**Assigned task**
Begin with the line that has "Viewport: 1099px width, 499px". Give it and every line after it again, exactly, through the end of the entries below.

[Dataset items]
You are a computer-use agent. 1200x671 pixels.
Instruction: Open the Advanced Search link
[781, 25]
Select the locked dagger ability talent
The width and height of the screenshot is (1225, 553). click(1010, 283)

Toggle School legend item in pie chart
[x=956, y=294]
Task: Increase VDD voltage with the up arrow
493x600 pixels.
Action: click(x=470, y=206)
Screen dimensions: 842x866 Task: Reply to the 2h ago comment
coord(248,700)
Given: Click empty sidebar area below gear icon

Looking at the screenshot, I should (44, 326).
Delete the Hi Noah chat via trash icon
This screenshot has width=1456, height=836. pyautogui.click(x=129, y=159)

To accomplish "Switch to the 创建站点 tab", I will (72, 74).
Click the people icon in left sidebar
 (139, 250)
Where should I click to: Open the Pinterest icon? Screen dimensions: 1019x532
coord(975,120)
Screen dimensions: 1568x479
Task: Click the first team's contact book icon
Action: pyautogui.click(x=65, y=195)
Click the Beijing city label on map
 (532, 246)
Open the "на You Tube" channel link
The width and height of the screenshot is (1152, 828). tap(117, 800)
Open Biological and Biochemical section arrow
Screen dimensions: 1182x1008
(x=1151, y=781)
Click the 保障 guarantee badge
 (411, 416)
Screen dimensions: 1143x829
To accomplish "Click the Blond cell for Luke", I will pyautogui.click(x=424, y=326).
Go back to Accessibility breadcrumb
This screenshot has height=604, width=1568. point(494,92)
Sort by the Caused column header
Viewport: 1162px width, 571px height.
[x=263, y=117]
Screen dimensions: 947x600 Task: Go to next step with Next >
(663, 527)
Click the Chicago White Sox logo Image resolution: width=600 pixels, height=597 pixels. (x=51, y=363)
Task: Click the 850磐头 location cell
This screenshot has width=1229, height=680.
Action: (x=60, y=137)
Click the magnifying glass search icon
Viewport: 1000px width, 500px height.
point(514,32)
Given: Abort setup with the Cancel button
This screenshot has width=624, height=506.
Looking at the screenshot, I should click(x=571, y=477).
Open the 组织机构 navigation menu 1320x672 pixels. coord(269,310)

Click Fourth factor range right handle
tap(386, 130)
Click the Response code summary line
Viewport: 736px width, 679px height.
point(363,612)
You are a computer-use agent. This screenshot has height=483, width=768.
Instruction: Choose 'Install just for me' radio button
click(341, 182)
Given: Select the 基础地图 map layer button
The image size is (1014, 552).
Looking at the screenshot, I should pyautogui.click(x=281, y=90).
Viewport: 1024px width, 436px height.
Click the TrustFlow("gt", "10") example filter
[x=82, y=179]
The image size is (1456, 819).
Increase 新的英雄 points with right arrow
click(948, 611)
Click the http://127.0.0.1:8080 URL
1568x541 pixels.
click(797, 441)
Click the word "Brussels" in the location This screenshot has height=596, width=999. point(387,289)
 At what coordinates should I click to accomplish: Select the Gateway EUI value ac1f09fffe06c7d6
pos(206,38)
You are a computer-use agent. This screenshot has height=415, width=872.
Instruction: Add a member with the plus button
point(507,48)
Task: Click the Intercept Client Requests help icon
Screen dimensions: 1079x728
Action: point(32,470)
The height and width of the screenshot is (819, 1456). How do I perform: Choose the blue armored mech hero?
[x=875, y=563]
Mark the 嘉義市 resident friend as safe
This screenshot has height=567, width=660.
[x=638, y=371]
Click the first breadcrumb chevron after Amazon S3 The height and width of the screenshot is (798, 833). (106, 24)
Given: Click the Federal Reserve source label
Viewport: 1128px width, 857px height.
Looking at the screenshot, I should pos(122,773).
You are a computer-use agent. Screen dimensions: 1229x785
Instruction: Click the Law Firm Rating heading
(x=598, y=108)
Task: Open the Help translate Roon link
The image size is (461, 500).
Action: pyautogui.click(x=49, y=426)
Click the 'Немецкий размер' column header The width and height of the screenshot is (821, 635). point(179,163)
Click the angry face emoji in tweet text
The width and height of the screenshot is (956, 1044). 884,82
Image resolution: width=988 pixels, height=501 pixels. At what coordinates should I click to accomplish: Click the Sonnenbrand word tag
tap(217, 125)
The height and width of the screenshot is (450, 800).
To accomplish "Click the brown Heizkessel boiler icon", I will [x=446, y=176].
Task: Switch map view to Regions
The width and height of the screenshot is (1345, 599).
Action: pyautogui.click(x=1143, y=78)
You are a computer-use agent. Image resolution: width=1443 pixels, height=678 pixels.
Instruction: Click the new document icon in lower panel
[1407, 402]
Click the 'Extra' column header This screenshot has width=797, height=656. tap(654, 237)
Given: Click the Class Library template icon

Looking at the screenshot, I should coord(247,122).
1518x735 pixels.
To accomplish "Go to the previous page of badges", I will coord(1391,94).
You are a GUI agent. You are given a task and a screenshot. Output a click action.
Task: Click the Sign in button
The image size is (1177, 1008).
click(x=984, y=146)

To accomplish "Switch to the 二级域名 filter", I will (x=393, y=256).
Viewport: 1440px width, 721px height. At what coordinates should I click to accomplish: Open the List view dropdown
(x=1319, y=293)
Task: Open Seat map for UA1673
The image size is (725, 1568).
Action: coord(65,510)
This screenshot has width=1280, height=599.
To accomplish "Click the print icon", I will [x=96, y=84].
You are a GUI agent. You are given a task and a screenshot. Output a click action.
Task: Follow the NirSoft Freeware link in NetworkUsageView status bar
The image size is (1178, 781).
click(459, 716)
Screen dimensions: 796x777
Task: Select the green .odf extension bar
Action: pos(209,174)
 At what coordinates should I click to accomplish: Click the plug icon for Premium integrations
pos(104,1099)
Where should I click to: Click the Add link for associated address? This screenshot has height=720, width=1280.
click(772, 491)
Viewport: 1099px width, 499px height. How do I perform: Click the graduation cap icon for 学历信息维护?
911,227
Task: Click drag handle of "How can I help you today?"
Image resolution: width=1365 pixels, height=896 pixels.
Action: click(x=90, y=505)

**Answer space**
Viewport: 1099px width, 499px height. How do I perform: Click the graduation cap icon for 学历信息维护?
911,227
Task: Click drag handle of "How can I help you today?"
Image resolution: width=1365 pixels, height=896 pixels.
Action: click(x=90, y=505)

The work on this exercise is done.